Page text »
Jurisdictional structure
- Federal agency: India
- Operations jurisdiction: India
- Governing body: Government of India
- General nature: Federal law enforcement;

Operational structure
- Headquarters: New Delhi, India
- Agency executive: Ravi Agarwal, IRS, Member;
- Parent agency: Ministry of Finance, Department of Revenue

= Investigation Division of the Central Board of Direct Taxes =

The Investigation Division of the CBDT, abbreviated as Inv-CBDT, is the revenue enforcement agency of the Central Board of Direct Taxes, Government of India. It functions under the Department of Revenue in the Union Ministry of Finance and is concerned with the collection and administration of, as well as enforcement and prosecution of cases related to, the various direct taxes accruing to the Union Government.

Short exercise 1 » Please repeat the records word for word, starting with the line that contains "Viewport: 799px width, 523px" and going on through the line that contains "Looking at the screenshot, I should [x=586, y=48].".
The text and the records were taken from unrelated sources.

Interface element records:
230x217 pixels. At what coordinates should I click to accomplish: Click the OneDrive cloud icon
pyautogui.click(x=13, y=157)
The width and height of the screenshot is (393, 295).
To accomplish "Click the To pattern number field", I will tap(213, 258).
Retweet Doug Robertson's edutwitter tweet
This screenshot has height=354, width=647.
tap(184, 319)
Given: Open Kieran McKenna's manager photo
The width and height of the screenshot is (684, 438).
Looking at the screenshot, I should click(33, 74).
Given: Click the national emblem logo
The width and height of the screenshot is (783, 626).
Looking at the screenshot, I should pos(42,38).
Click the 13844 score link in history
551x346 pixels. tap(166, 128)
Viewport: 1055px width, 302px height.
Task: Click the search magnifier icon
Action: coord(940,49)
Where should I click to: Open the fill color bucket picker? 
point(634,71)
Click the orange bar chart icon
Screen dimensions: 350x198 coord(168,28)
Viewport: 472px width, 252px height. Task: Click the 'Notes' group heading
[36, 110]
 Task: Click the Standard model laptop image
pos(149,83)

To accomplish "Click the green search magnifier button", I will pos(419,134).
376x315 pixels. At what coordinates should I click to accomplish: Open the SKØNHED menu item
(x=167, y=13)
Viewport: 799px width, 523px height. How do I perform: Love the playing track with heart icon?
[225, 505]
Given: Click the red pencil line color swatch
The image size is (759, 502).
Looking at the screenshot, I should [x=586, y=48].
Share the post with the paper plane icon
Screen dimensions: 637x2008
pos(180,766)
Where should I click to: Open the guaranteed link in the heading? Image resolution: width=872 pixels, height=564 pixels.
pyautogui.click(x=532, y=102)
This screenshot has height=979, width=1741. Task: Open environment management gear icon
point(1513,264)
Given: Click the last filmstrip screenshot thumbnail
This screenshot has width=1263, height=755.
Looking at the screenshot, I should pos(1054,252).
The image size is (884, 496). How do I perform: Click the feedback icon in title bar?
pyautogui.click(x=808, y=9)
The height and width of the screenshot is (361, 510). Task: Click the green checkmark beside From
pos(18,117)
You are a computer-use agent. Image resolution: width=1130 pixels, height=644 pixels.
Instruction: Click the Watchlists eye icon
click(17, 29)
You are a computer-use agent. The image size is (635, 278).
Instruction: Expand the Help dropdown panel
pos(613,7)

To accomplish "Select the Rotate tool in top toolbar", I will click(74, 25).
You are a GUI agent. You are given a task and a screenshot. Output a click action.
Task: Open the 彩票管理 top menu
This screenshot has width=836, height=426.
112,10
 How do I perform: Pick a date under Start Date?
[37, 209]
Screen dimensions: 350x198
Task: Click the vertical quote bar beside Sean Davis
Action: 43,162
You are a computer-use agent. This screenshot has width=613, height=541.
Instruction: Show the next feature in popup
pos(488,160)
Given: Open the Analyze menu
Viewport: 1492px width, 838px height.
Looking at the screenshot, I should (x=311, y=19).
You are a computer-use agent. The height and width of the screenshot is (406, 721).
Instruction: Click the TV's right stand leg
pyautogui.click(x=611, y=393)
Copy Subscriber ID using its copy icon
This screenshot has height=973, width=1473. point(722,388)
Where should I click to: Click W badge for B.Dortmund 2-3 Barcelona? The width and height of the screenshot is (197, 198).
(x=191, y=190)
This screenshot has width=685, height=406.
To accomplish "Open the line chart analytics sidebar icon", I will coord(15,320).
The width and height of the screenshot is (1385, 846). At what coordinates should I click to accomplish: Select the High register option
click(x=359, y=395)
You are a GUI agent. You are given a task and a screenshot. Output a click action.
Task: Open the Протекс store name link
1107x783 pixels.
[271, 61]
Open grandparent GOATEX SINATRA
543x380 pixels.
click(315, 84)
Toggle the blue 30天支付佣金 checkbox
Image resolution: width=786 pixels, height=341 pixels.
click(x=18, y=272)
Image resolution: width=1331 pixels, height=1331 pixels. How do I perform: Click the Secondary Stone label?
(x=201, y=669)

Short exercise 2 »
Answer these questions from the text on the Investigation Division of the CBDT.
(a) Where is the agency headquartered?
(b) Under which department and ministry does it function?
(c) What abbreviation is used for it?

Finished answer 1 »
Viewport: 799px width, 523px height. How do I perform: Love the playing track with heart icon?
[225, 505]
Given: Click the red pencil line color swatch
The image size is (759, 502).
Looking at the screenshot, I should [x=586, y=48].

Finished answer 2 »
(a) New Delhi, India
(b) The Department of Revenue in the Union Ministry of Finance
(c) Inv-CBDT